The NHS Confederation poll of chief executives and chairmen at health trusts across the country also found 93 per cent saying only slight or no progress was being made in integrating hospital and community care – with most claiming that without it services would become unsustainable.

The findings have prompted renewed warnings from confederation chief executive Mike Farrar over the future of the health service.

He said “sticking plasters on creaking parts of the NHS will only last so long” as he called on NHS leaders to “take up the gauntlet” and implement urgently-needed service changes.

More than 1,500 delegates will attend the confederation’s annual conference in Liverpool beginning on Wednesday ahead of a crunch year for the NHS.

The survey found the majority of health chiefs recognised culture change in the NHS was “vital” if quality of care was to improve and public confidence was to be rebuilt in the wake of the landmark Francis Inquiry into Mid Staffordshire NHS trust scandal.

Bosses were confident of meeting this year’s savings targets but the majority warned they were facing serious financial pressures, with more than one in five saying they were the worst they had ever seen.

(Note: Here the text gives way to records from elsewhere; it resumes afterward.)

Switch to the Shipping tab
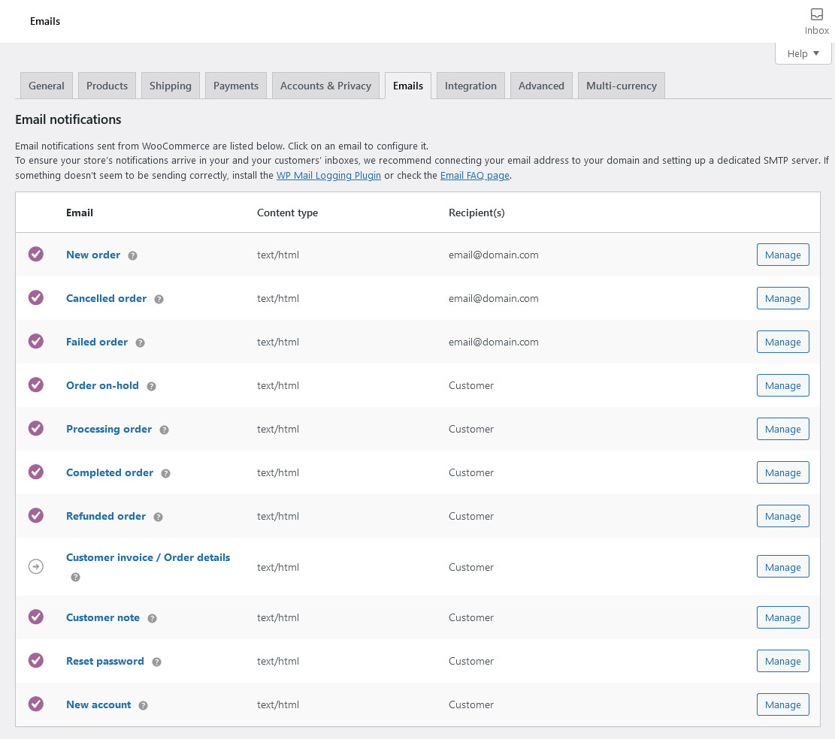 [171, 86]
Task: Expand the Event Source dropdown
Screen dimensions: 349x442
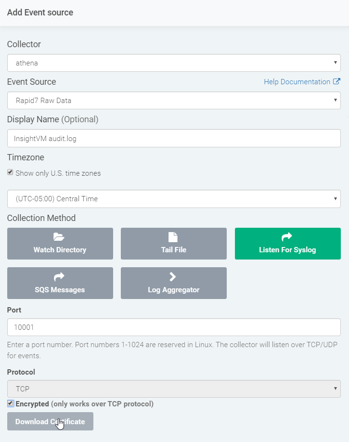Action: click(174, 100)
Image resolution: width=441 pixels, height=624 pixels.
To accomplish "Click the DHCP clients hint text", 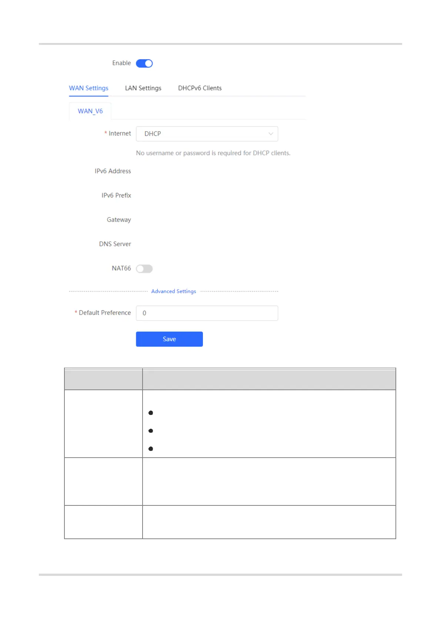I will pos(213,153).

Half said pressures had affected waiting times and access to care in the past year, with 70 per cent predicting they would be hit in the coming year. Only two in five said the quality of care would improve in the coming 12 months.

Mr Farrar, who has held several top NHS positions in Yorkshire, said: “NHS leaders clearly get the message that there needs to be real and lasting changes to improve the way we provide care and the way we involve patients and the public in all aspects of their care.

“The poor care highlighted by the Francis Inquiry was a wake- up call to us all – we have to raise our game and commit ourselves to changing the culture of the NHS, being more open and transparent, genuinely listening to patients and their families when they raise concerns, and taking action to remedy our ills.

“These results also show that there is serious concern about the underlying challenges facing the NHS and the pressures building on services.

“In the short term the NHS is holding it together. But the sticking plasters on the creaking parts of the system will only last so long. We are already seeing the pressures on our A&Es bubbling over. Change is absolutely necessary if the NHS is to remain fit for the future – the risks of not doing so are simply too great to ignore.

“Effective long-term change will require NHS leaders, with the support of the public and politicians, to take up the gauntlet and see through some radical changes to the way we deliver care.”

Mr Farrar added: “This survey paints some very worrying pictures. The NHS and its staff face yet another year of pressure – demands on resources are growing and finances are tightening.

“We shouldn’t underestimate the scale of the challenges that lay ahead, but there is cause for optimism. The NHS remains one of the most internationally renowned health services in the world and there is much we should all be proud of.

“It is crystal clear that we need to change our NHS if we want to improve the standards of care patients receive. The Francis report is a sharp reminder that as individuals and collectively as a health service we should never be complacent.

“People working in the NHS genuinely want to improve the care patients receive, in a way that is sustainable in the long term.

“Making these changes won’t be easy, but as the survey shows, unless we take collective action now, we will all be worse off.”